To enable the incremental linker to efficiently locate and replace a modified object file's old contributions, we maintain a data structure called a linkmap in the output file. The linkmap consists of two sections: a file table and a section map.

  • File table. The file table contains a mapping of file identifiers to path names of object files. The file identifier is a unique number assigned to each object file present in the link. The contributions from each object file are laid out in the output sections in sorted order based on the file identifiers of the object files.

  • Section map. The section map records the layout of the output section. For each output section we maintain an array of section mappings. Each mapping consists of the following information:

    • File identifier of the contributing object file.

    • Section relative offset of the location where the object file's contributions are copied over.

    • Size of object file's contributions.

    • Size of file specific padding space.

Just as the output section contents are sorted on file identifiers of contributing object files, the section mapping data is sorted on file identifiers.

4.3 Replacing old contributions

During incremental links we perform the following steps to copy contributions from modified object files to the output file:

  • Locate the modified object file's old contributions in the output section by searching through the section mapping data. Since the section mappings are sorted on file identifiers, a binary search can be performed to locate the object file's contributions.

  • Check if the object file's old contributions and file specific padding space is sufficient to fit the new contributions. If the contributions fit, they are copied into the existing space in the output file. The file specific padding increases the chance that the modified fileās contributions will fit into their previous location.

  • If the contributions no longer fit in their pervious location, fall back to a full initial incremental link.

If there are any new object files in the incremental link, their contributions are copied over to the generic padding area. We also assign increasing unique numeric values as file identifiers to new object files. This keeps the section layout sorted on file identifiers. The file table and section mapping data in the linkmap are consistently updated during incremental links.

5. Symbols

One of the main responsibilities of the linker is to maintain information about symbols, resolve undefined and multiply defined symbols, and assign symbol values. Even though basic rules to maintain both static (.symtab) and dynamic (.dynsym) symbol tables are the same, more information is needed to deal with symbol resolution and assigning symbol values in incremental links. The linker generates various data structures for every symbol÷linkage table entries, dynamic relocations, etc. To avoid inefficient use of file space and reuse these structures in incremental links we need a means of keeping track of them. Also, resolving symbols with multiple definitions, some modified and others unchanged, is a non-trivial task. A 100% solution for these challenges would require a substantial amount of additional information to be saved, maintained, and processed on every link, which could negate all advantages of the incremental linker. We had to find a solution acceptable in a vast majority of cases, yet very lightweight both in terms of space and processing time.

5.1 Symbol table management

The existing symbol table structure intermingled local and global symbols without distinction as to which input file defined each symbol. For incremental links, that structure was not sufficient. We needed a structure that allowed us to modify only those entries in the symbol table that pertained to the modified file(s) in an incremental link. In addition, padding areas must be allocated in the correct places to allow for additional symbol definitions, if any, from modified files.

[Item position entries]

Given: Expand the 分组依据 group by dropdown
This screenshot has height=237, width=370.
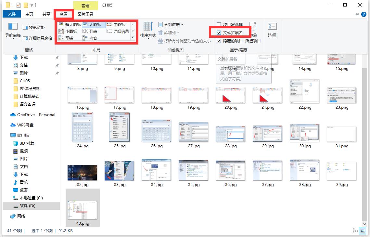Looking at the screenshot, I should pyautogui.click(x=171, y=24).
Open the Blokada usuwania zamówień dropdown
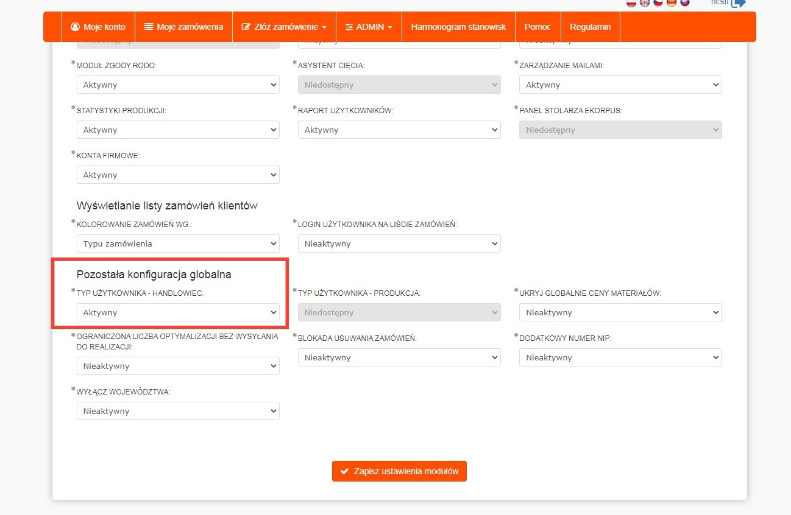 pos(399,357)
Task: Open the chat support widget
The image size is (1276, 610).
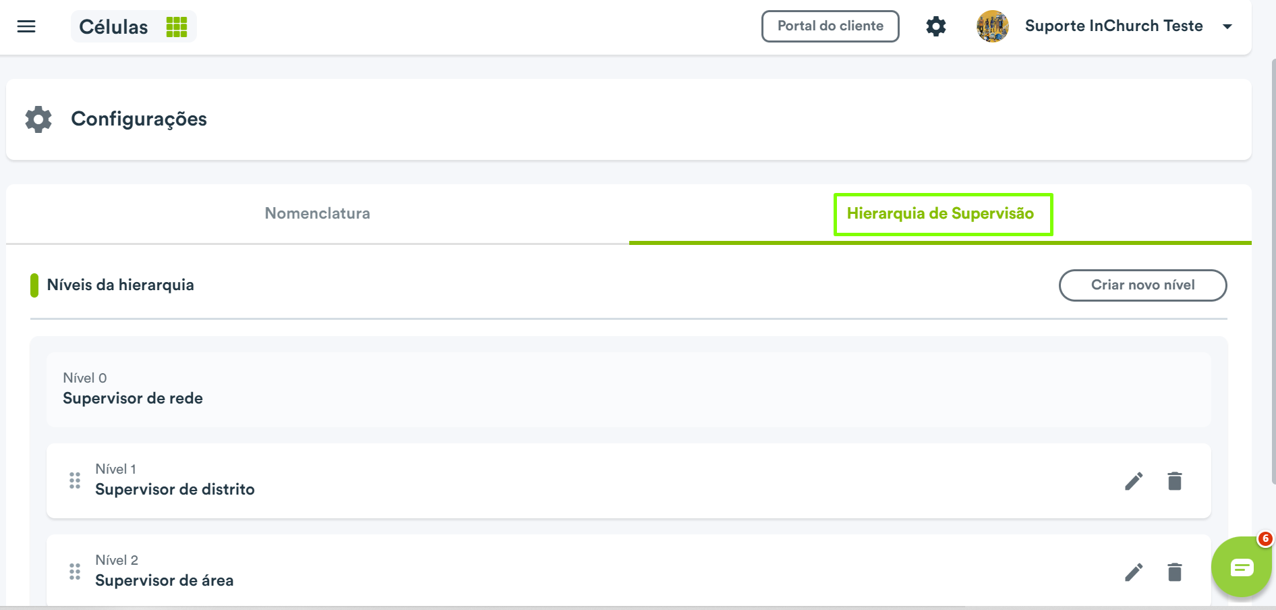Action: coord(1242,567)
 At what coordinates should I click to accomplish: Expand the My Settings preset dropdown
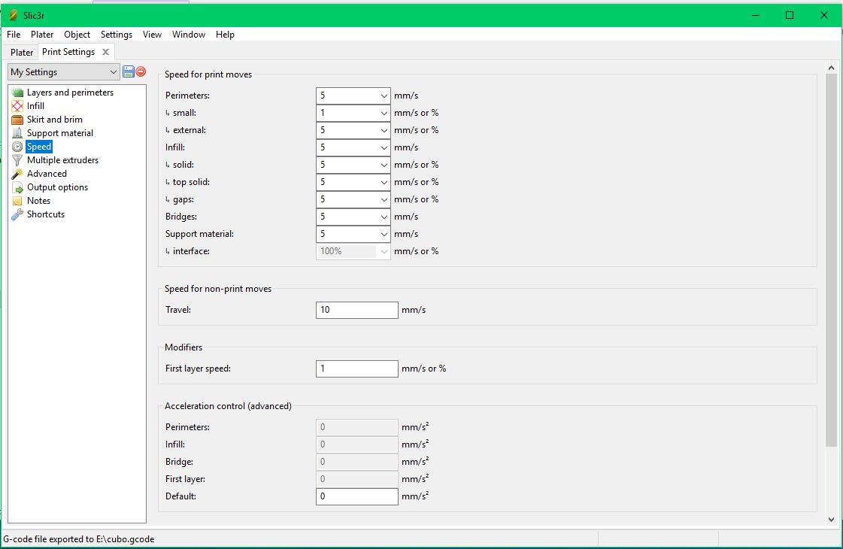coord(113,72)
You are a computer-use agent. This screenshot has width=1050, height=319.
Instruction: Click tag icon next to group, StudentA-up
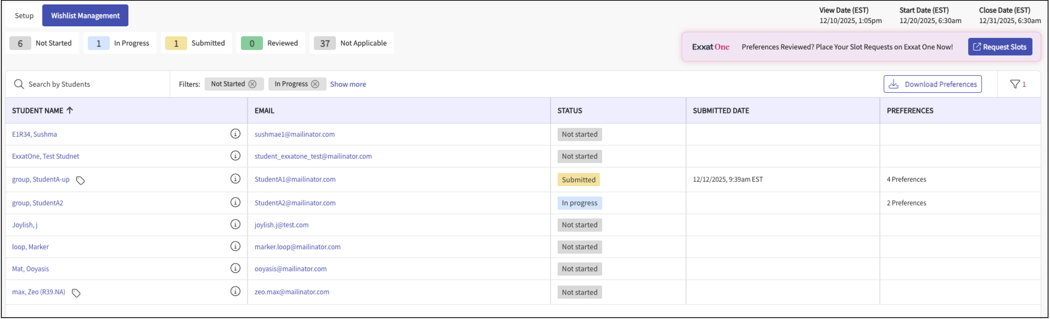[x=80, y=180]
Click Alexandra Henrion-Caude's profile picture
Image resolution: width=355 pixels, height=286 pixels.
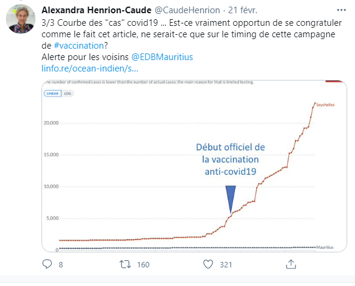tap(20, 19)

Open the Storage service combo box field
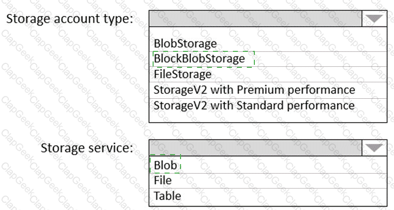pos(255,148)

◆ **LIST OF TASKS**:
[1] Answer these questions about the passage on the incremental linker:
(a) What two sections make up the linkmap?
(b) Why can a binary search be used to locate a modified object file's old contributions?
(c) Where are the contributions of new object files copied during an incremental link?
[2] Continue the passage on the incremental linker from the point where it ends.

◆ **EXPECTED RESULTS**:
[1]
(a) A file table and a section map.
(b) The section mappings are sorted on file identifiers.
(c) They are copied to the generic padding area.

[2]
local symbols from a.o

padding for a.o

local symbols from b.o

padding for b.o

.

.

generic local symbol padding

global symbols (all files)

generic global symbol padding

Figure 3. Symbol Table Layout

The symbol table structure is subdivided into two main pieces (Figure 3), one for local symbols and one for global symbols. In addition, there is a parallel secondary symbol table (.ild_symtab) which stores incremental linking-specific information about symbols. Since all local symbols for a given file will be reprocessed in incremental links, information regarding them is not stored in the .ild_symtab. Instead, only information about global symbols is stored there. The additional information is used mainly for symbol resolution in incremental links, which is described in the next section. During incremental links, the symbol tables are reconstructed from the original output file, and all modified global symbols are updated in place. Any new symbols can be added into the appropriate padding area. Once the link is complete, only the modified sections of the symbol tables are rewritten in the output file.

Unlike global symbols, local symbols are not reconstructed in incremental links. Since these symbols are local to the modified file only, the resolution rules are much less complex, and there is no reason to store any additional information about these symbols in the .ild_symtab. The local symbols section of the symbol table is sectioned by file identifier, one section per file. Each file-specific section for local symbols has its own padding space, and there is an additional generic padding section at the end of the locals for any additional files that may be added in incremental links (see Figure 3). The linkmap stores the mapping for the entire symbol table, including each file-specific local symbol section. During incremental links, the linkmap helps determine the symbol indexes of local symbol definitions for modified files and the local symbols are reprocessed, overwriting the old definitions. This is different from the way global symbols are processed in that they are not updated in place, but rather they are completely reprocessed.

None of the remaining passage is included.